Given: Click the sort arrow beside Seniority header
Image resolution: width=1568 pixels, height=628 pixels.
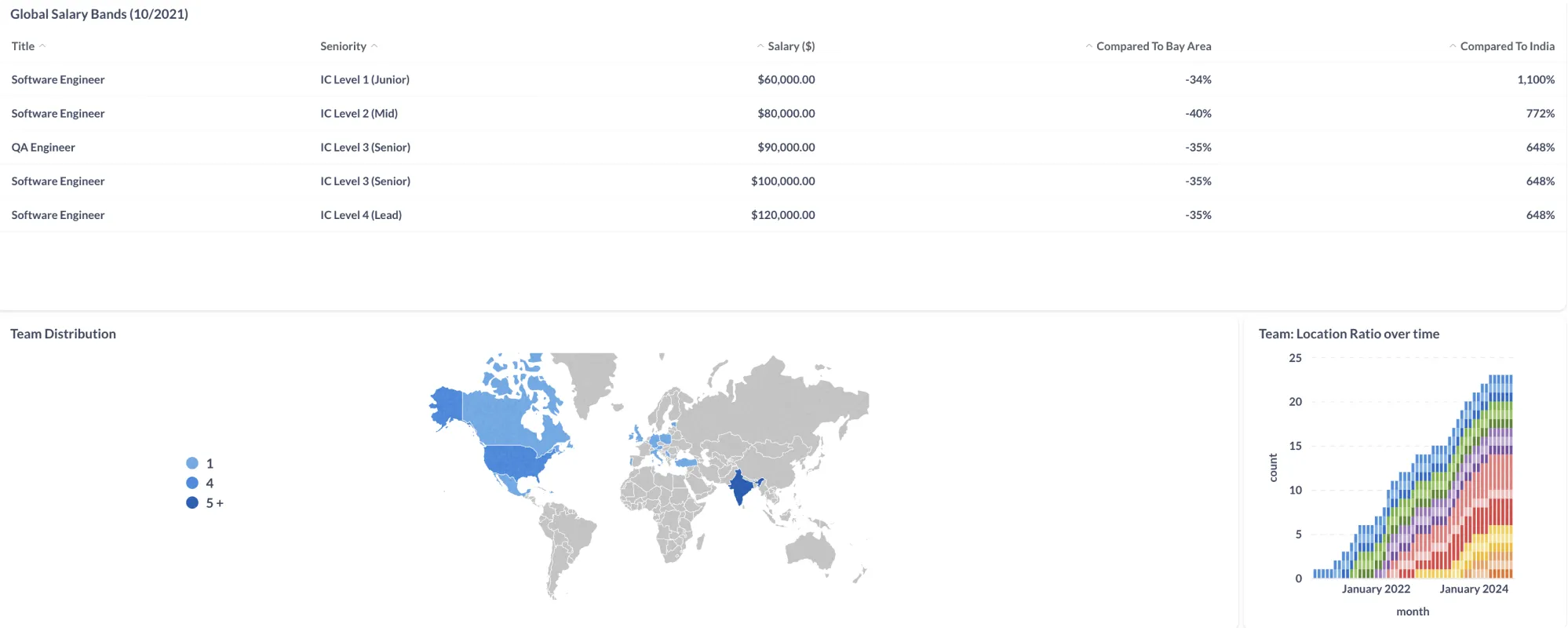Looking at the screenshot, I should (374, 46).
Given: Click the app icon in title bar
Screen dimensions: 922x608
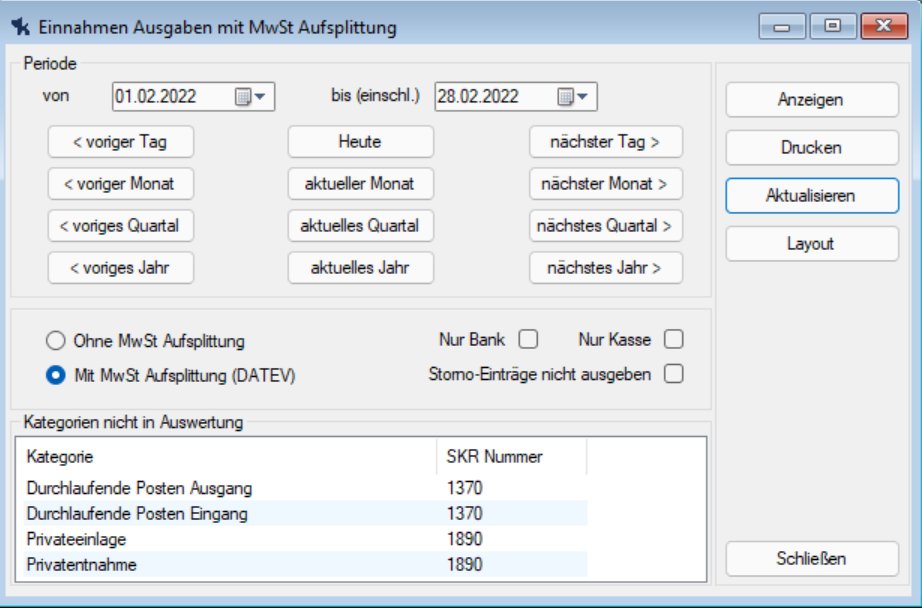Looking at the screenshot, I should pos(18,27).
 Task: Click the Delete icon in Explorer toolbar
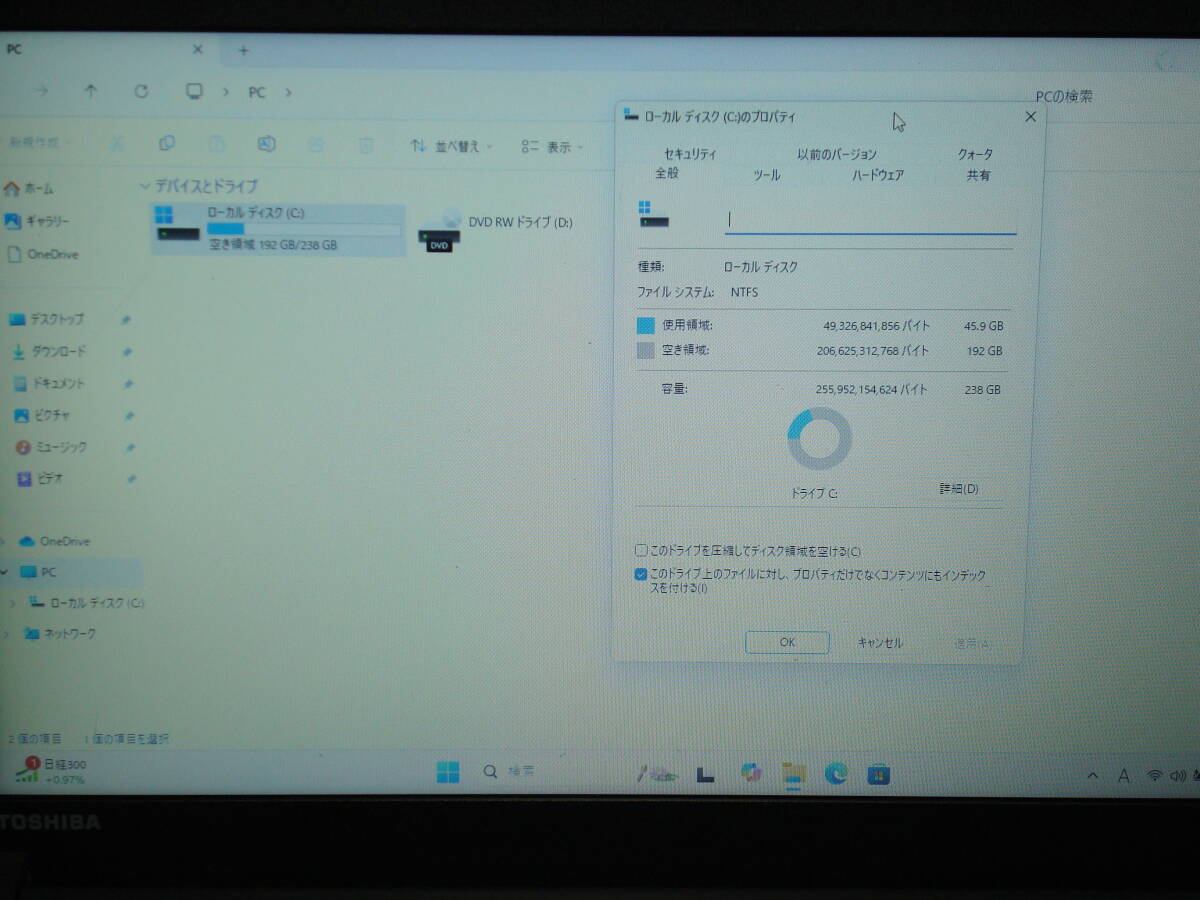point(365,143)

* * * * * * *

> **EXERCISE BRIEF**: Restate, word for word, each line from the one with "Image resolution: width=1568" to the end of the entries, both included, and keep every picture out.

> **REPLY TO THE TASK**:
Image resolution: width=1568 pixels, height=628 pixels.
Looking at the screenshot, I should (374, 46).
Given: Click the app icon in title bar
Screen dimensions: 922x608
Looking at the screenshot, I should pos(18,27).
 Task: Click the Delete icon in Explorer toolbar
point(365,143)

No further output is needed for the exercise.